Mais les violences à Marikana, opposant la puissante Union nationale des mineurs (NUM) et le petit syndicat AMCU, qui regroupe des employés des mines et du BTP, sont parmi les plus violentes de ces dernières années.

L'AMCU est le fruit d'une dissidence de la NUM et a recruté en promettant de négocier d'énormes augmentations salariales, visiblement irréalistes.Sa campagne de recrutement a été décrite par de nombreux mineurs et responsables syndicaux comme frôlant souvent l'intimidation.

Le syndicat n'était pas joignable mardi pour commenter ces allégations.

Selon les observateurs, ces querelles violentes reflètent les luttes de pouvoir qui minent le Congrès national africain (ANC), le parti dominant en Afrique du Sud.
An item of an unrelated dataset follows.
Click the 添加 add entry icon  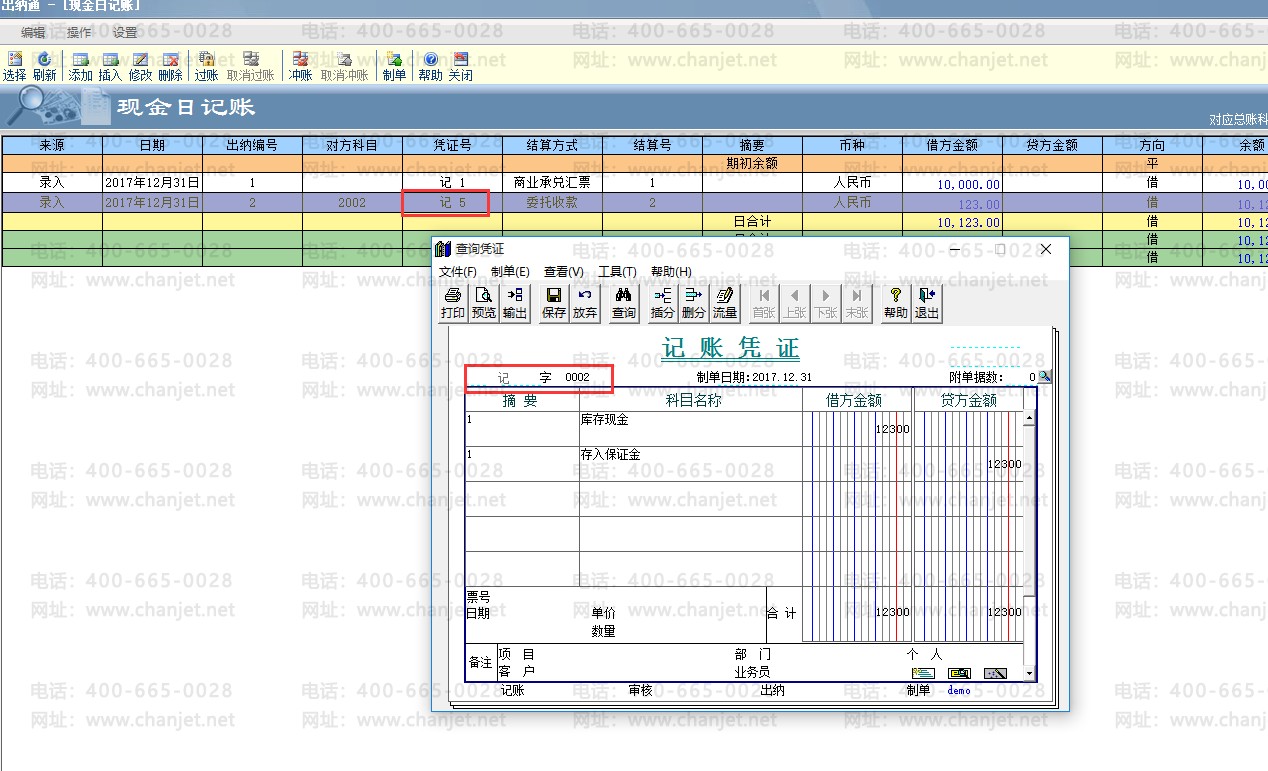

"Il y a un conflit naissant entre les syndicats sud-africains, il y a des luttes de pouvoir entre les dirigeants des syndicats.Les divisions à la tête de l'ANC sont maintenant reflétées par les divisions au sein des syndicats", constate Daniel Silke, un analyste indépendant.

Il s'agit d'une "bataille entre un extrémisme plus populiste et un syndicat philosophiquement plus centriste", estime-t-il.

Le secteur minier est le plus grand employeur privé en Afrique du Sud, qui possède l'une des populations actives les plus syndiquées dans le monde.